Today was my first day back to work after 10 days off, and god, it was hard to get up. I don't think one day that I had off did I get up before 2pm. (It was wonderful,....oh so wonderful.) Some people may think it's crazy to be like that, but I really love to lay in bed, with the A/C nice and cold, and the kittehs jump in next to me, and I turn the TV on, (and the sound off,) and I can stay like that for the rest of my life and be pretty damn happy. Really. Honest. My husband thinks I'm crazy, but I love our bed, and I can stay in it for the rest of my life. (It is much better when the kittehs jump in too.) So,...at the tail-end of my banking fiasco,...I'm hoping by the end of this week, I will have a bank account, debit/credit card, and money again. And also, FINALLY,.......this past weekend we stayed at my mom's (in Key Largo,) and I FINALLY got our wedding pictures off my mom's computer. I went right to CVS today and got copies put on CDs, and I have them all on a USB flashdrive, and had copies made. I am so relieved now. Not having them made me crazy. Bothered me alot,....even my husband was surprised at all that I did so quickly. (When our legal fiasco happened, my sister-in-law was living at our beach condo,while her place was being remodeled, and when everything happened with us, she packed-up a bunch of stuff to make extra room for all of us to stay there together.) We HAD to, the SWAT team DEMOLISHED the house we lived in at the time,......so we all moved in together temporarily, and that's how we lost our wedding pictures,....(in case you were wondering.) So,....just one of many things that has been bothering me,........but not anymore NOW. Yay me. Just getting this done, has made me feel better, just a little. Any little thing will help me right now. Any little thing. Sometimes I feel like I just don't know what to do anymore. We can't travel, we can't do anything but just sit and wait for this whole damned, stupid-ass, clusterf*%# to end. It's really enough to make someone crazy, and put them at their wits end. Thank goodness I like to be home,...thank goodness, and ALWAYS thank God for my kittehs and husband,cuz they are the only things keeping me sane at this point REALLY. Sorry,-I guess I just had to get this off my chest. Thanks for listening.

→ **Recorded data**
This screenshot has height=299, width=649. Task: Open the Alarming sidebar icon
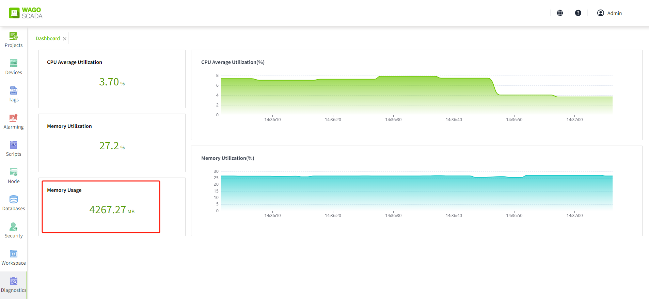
--
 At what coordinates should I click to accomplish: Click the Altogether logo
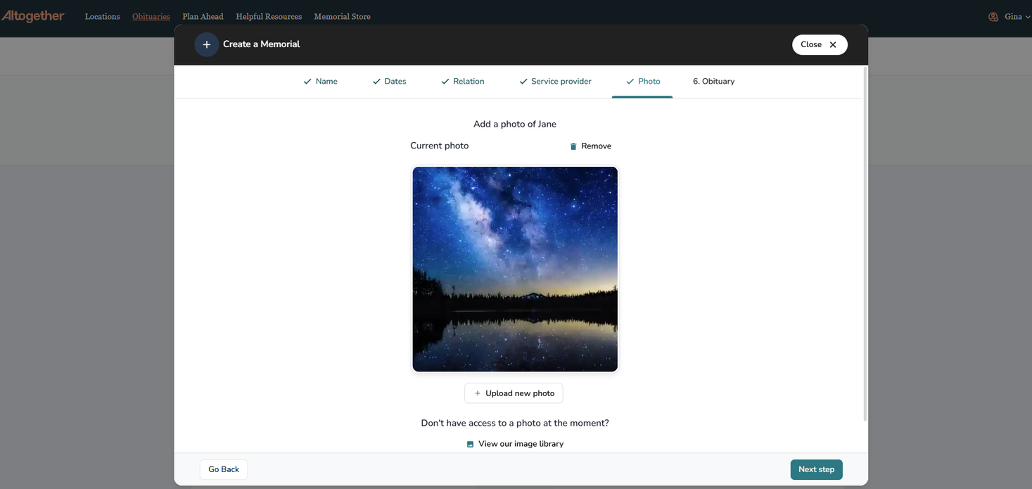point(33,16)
* * *
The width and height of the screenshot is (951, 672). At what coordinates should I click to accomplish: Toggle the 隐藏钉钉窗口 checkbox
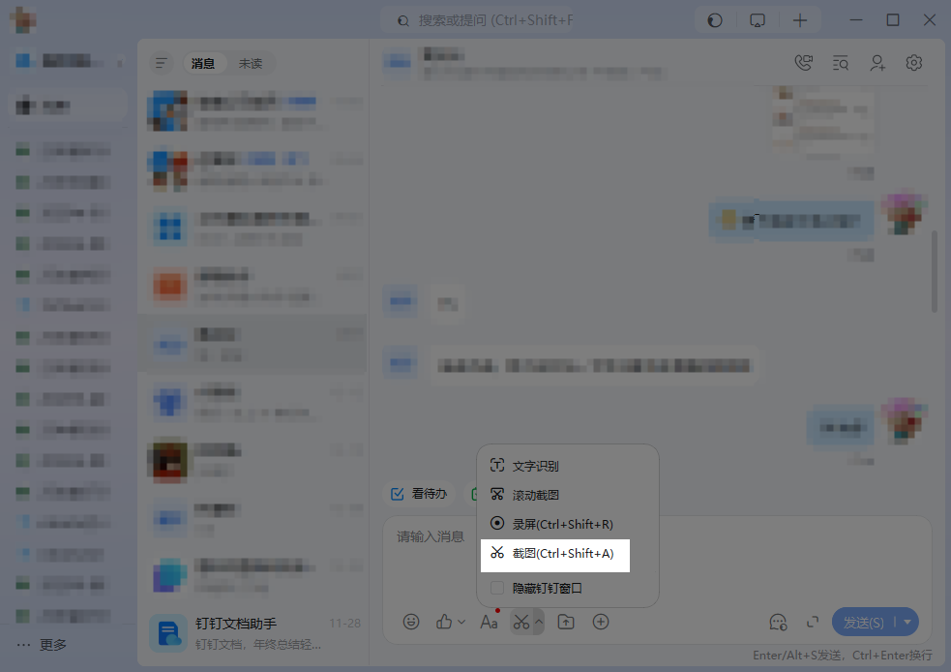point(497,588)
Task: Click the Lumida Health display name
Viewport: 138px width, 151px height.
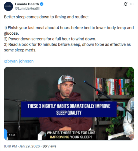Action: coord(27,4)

→ **Activities**
• a. Translate this sentence from the blog post into Spanish: "Today was my first day back to work after 10 days off, and god, it was hard to get up."
• b. Answer these from the blog post:
(i) How many days off did the writer have before returning to work?
(ii) In what place does the writer's mom live?
(iii) Who was living at the beach condo while her own place was being remodeled?

→ **Results**
• a. Hoy fue mi primer día de vuelta al trabajo después de 10 días libres, y Dios, qué difícil fue levantarme.

• b.
(i) 10 days
(ii) Key Largo
(iii) The writer's sister-in-law